Internally consistent vs internally inconsistent

(This division is covered in much more detail here, including demonstrations of inconsistency in flink and ksqldb)

Internal consistency means always returning an output that is the correct result for some present or past input. An internally inconsistent system might return outputs that are not the correct result for any of the past inputs. Perhaps they processed some update multiple times, or dropped an update on the floor, or combined part of one input with part of another, or finished processed some update down one path in the graph but not yet down another.

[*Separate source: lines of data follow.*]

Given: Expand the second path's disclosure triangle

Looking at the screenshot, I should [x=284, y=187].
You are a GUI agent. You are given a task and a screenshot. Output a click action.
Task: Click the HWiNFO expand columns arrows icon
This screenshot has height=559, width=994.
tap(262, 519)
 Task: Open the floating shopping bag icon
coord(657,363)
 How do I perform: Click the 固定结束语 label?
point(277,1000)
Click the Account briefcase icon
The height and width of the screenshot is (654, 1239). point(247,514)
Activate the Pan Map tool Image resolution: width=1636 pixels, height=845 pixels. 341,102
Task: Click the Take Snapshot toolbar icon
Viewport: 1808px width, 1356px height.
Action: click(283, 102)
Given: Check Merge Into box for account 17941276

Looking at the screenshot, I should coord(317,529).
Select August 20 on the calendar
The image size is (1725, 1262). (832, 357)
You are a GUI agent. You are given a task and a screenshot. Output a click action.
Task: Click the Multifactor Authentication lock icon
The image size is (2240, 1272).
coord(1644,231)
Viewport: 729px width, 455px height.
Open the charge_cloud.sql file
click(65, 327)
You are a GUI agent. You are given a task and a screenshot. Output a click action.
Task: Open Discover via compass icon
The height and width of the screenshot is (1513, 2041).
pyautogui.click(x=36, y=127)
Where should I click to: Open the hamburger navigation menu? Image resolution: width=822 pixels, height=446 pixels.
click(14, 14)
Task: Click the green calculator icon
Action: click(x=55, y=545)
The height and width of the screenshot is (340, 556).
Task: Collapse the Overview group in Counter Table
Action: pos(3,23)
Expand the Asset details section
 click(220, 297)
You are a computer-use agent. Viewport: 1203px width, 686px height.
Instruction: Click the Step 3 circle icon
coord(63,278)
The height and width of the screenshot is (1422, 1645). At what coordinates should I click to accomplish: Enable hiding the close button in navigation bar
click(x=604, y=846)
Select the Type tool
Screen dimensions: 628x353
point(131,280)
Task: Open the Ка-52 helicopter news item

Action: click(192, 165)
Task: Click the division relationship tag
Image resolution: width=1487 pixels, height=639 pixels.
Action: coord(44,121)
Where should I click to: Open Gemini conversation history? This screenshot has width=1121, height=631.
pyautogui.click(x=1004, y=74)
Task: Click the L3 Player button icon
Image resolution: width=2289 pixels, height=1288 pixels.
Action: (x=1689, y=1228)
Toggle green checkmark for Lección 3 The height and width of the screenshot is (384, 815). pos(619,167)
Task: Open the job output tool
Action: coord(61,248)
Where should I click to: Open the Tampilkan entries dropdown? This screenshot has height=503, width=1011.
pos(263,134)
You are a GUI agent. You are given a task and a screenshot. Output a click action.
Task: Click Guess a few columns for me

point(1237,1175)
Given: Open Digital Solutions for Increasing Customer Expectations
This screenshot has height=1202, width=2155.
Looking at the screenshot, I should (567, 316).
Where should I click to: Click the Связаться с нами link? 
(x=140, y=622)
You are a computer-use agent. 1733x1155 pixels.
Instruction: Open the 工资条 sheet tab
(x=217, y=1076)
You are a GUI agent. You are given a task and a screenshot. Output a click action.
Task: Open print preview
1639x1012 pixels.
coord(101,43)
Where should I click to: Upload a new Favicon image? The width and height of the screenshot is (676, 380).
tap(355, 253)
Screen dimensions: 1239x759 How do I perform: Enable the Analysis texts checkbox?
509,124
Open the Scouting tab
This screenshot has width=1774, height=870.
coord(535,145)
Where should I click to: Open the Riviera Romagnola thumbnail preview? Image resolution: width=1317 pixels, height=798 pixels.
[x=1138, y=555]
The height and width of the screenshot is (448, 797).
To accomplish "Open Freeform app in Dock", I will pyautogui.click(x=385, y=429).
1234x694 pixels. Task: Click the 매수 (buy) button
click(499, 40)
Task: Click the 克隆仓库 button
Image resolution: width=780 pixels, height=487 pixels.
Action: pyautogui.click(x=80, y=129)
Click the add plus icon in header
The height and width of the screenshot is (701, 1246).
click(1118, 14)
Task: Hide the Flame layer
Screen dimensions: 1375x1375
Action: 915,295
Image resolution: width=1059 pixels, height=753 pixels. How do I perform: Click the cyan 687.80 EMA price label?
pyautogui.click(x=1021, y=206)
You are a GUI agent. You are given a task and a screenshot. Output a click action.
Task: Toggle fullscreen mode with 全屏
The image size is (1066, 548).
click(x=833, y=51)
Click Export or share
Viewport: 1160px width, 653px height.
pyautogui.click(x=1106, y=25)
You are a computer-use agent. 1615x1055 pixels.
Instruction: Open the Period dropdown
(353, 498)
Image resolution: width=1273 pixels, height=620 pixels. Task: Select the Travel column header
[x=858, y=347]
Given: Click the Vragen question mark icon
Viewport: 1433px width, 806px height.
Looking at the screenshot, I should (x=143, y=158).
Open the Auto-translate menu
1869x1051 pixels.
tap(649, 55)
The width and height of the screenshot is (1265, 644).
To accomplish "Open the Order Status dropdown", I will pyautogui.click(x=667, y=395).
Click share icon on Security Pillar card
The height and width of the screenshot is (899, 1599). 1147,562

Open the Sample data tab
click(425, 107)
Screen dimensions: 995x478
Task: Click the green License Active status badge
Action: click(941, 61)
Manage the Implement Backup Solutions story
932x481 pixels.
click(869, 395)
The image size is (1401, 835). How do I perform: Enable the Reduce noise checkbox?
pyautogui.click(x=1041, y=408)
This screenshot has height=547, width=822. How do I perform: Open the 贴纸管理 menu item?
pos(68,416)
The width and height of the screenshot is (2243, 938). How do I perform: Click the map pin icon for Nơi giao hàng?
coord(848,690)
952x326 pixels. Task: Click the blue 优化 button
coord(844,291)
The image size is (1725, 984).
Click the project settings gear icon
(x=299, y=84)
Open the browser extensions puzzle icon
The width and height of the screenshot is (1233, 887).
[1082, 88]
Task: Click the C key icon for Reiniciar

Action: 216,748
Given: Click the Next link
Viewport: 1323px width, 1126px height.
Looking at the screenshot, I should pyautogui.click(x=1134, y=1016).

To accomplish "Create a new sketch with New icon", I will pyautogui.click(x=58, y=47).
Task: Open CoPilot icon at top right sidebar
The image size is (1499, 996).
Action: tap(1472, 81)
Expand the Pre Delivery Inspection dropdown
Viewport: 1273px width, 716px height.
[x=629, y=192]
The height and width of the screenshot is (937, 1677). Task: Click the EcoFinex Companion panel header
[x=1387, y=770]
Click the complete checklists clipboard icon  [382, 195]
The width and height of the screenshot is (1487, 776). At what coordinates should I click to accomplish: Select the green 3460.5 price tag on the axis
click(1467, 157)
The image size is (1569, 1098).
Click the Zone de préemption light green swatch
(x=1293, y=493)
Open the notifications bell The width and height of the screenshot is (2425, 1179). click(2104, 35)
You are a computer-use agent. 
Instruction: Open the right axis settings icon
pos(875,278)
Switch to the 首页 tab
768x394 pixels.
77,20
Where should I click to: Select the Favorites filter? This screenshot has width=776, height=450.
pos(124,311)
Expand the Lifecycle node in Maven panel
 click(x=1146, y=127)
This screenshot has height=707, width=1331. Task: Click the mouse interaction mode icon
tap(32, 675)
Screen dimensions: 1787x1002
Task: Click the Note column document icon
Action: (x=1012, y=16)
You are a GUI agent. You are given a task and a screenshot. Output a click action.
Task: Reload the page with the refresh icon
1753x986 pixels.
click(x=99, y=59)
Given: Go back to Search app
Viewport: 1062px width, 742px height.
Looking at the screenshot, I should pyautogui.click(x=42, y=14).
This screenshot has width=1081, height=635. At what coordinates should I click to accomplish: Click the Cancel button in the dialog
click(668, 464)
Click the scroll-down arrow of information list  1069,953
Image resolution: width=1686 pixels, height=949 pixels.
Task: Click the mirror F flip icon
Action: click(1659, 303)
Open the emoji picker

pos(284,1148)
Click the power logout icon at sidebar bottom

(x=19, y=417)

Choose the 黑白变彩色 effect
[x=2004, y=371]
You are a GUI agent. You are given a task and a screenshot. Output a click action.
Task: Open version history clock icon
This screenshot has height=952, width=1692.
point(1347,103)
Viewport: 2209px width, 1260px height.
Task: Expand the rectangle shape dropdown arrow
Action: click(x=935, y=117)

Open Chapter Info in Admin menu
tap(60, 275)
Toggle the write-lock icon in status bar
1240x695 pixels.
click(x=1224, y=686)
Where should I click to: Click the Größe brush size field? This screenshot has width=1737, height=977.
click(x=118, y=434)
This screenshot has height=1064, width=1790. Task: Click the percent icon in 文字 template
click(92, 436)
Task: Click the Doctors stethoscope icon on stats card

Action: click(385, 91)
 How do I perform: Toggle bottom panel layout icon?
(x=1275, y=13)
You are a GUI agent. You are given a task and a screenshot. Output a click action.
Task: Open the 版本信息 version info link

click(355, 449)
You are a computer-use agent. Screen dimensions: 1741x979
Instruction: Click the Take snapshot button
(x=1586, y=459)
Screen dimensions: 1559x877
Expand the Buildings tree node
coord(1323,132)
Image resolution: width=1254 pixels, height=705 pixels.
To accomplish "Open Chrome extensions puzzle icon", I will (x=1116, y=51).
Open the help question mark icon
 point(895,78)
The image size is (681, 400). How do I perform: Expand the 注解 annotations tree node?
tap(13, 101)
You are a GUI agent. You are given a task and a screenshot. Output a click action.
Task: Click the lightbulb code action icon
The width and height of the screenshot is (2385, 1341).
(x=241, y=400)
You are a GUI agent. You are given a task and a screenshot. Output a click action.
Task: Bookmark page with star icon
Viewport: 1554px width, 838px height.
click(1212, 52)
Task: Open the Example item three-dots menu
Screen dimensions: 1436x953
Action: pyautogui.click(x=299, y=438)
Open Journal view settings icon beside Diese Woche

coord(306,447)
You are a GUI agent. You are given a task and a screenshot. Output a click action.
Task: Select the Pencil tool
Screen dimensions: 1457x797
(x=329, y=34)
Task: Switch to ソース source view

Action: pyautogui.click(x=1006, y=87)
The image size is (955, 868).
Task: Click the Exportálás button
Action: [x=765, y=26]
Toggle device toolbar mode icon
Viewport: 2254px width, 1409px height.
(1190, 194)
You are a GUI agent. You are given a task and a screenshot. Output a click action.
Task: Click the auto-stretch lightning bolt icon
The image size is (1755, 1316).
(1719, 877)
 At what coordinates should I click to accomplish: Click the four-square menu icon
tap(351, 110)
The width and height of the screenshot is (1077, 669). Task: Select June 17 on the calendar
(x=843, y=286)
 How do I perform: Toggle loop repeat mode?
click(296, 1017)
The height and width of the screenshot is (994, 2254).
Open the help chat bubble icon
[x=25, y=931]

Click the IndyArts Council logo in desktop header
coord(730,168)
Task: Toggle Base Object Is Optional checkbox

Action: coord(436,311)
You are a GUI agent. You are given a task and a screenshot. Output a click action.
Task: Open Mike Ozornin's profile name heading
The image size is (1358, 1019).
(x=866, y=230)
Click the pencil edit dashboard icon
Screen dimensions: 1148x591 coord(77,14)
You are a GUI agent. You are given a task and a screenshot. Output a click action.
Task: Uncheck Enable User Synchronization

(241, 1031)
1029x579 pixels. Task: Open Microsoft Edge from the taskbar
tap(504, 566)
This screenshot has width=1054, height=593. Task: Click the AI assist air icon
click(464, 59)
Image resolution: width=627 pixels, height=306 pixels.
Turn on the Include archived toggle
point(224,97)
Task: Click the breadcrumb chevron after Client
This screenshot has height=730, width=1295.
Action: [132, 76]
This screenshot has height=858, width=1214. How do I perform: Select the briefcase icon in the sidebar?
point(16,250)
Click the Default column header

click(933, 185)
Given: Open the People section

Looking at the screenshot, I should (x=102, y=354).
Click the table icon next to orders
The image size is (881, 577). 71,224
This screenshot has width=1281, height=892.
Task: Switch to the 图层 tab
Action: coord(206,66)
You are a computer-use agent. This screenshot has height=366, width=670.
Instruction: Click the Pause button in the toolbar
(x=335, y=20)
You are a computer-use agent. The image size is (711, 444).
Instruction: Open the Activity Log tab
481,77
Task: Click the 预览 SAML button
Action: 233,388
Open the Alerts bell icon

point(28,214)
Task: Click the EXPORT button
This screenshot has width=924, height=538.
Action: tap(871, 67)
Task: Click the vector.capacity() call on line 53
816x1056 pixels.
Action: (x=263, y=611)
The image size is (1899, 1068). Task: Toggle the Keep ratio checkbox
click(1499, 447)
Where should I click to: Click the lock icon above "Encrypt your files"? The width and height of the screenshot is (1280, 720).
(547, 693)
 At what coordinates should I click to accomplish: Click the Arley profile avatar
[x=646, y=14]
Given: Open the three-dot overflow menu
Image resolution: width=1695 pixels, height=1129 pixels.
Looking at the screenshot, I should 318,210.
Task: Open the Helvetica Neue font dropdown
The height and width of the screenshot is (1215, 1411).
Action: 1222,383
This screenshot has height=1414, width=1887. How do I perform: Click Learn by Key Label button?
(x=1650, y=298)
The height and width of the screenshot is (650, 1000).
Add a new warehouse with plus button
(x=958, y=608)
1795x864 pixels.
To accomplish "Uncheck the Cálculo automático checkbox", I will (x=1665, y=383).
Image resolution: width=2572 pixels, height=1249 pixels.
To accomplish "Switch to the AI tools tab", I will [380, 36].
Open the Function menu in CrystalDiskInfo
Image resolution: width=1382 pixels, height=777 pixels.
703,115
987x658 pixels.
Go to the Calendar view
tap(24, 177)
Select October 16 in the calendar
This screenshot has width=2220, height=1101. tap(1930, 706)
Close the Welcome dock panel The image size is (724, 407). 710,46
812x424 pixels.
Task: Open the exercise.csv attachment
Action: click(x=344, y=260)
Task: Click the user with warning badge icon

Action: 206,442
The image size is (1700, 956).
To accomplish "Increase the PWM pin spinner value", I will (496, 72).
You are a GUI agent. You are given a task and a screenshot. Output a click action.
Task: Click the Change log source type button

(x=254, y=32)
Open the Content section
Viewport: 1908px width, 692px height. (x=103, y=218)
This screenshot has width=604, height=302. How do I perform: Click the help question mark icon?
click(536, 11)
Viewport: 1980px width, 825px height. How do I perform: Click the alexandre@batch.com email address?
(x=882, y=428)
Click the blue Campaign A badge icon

An internally inconsistent system can generate unbounded errors and impossible outputs and as long as new inputs keep arriving might never converge to a correct answer.

(Eventual consistency and internal consistency overlap but neither implies the other - an eventually consistent system is allowed to produce internally inconsistent answers before converging, and an internally consistent system does not have to converge to the latest result. We generally want both.)

The easiest way to be consistent is to process inputs through the entire system one at a time. This is easy at a small scale which is why there aren't any inconsistent unstructured systems. But when trying to scale to larger volumes of fine-grained changes, processing one change at a time requires too much waiting around. Instead we want to try to do a lot of work in parallel. Doing this correctly typically requires having an explicit model of time which is tracked alongside incoming data to allow the system to reason about which versions of various intermediate results go together and when it is safe to produce an output.

Many popular systems allow internal inconsistency under various scenarios. This information is usually buried in the documentation rather than being clearly advertised. As a result people using these systems often believe that they will produce consistent results. To compound this confusion, it's common that such systems will behave well during development and only later in production start to quietly produce incorrect results under pressure.

It's notable that all the high-temporal-locality systems are also internally inconsistent. When all your inputs are windowed the effects of internal inconsistency are not as pernicious - you can simply wait until the window closes before looking at the results. In low-temporal-locality workloads there is no convenient stopping point so we have to be much more careful.

Internally inconsistent systems require the user to reason about all the possible interleavings of stream events. Internally consistent systems allow the user to pretend they are just operating a very fast batch system. I would like to ignore internally inconsistent systems simply because the cognitive complexity is so high, but that would unfortunately rule out almost all of the options.

Eager vs lazy

An eager system actively computes new outputs whenever the inputs change. A lazy system waits until the output is needed.

Being lazy makes sense when most of the output is not read most of the time. Many website backends fall into this category - the list of possible pages might even be infinite so it makes sense to compute results on the fly rather than up-front.

On the other hand, lazy systems can't provide notifications when a certain output appears or changes because they won't even know about the output until asked to calculate it. This makes them poorly suited to eg monitoring.

In practice, it seems that people tend to use eager systems and approximate laziness where needed by either running ad-hoc queries against the output or by adding a list of outputs-to-maintain into the inputs. The only actually lazy structured system I'm aware of is noria, which is why this division doesn't appear on the map.

I want to focus on systems which are structured and which can handle both low-temporal-locality and high-temporal-locality workloads. That gives us differential dataflow, flink and kafka streams.

I'll also include noria for the sake of studying laziness, but as far as I can tell it doesn't support windows so it will only be able to handle the low-temporal-locality workloads.

And then maybe much later we can also look at materialize, flink sql and ksqldb to see how query planning complicates matters.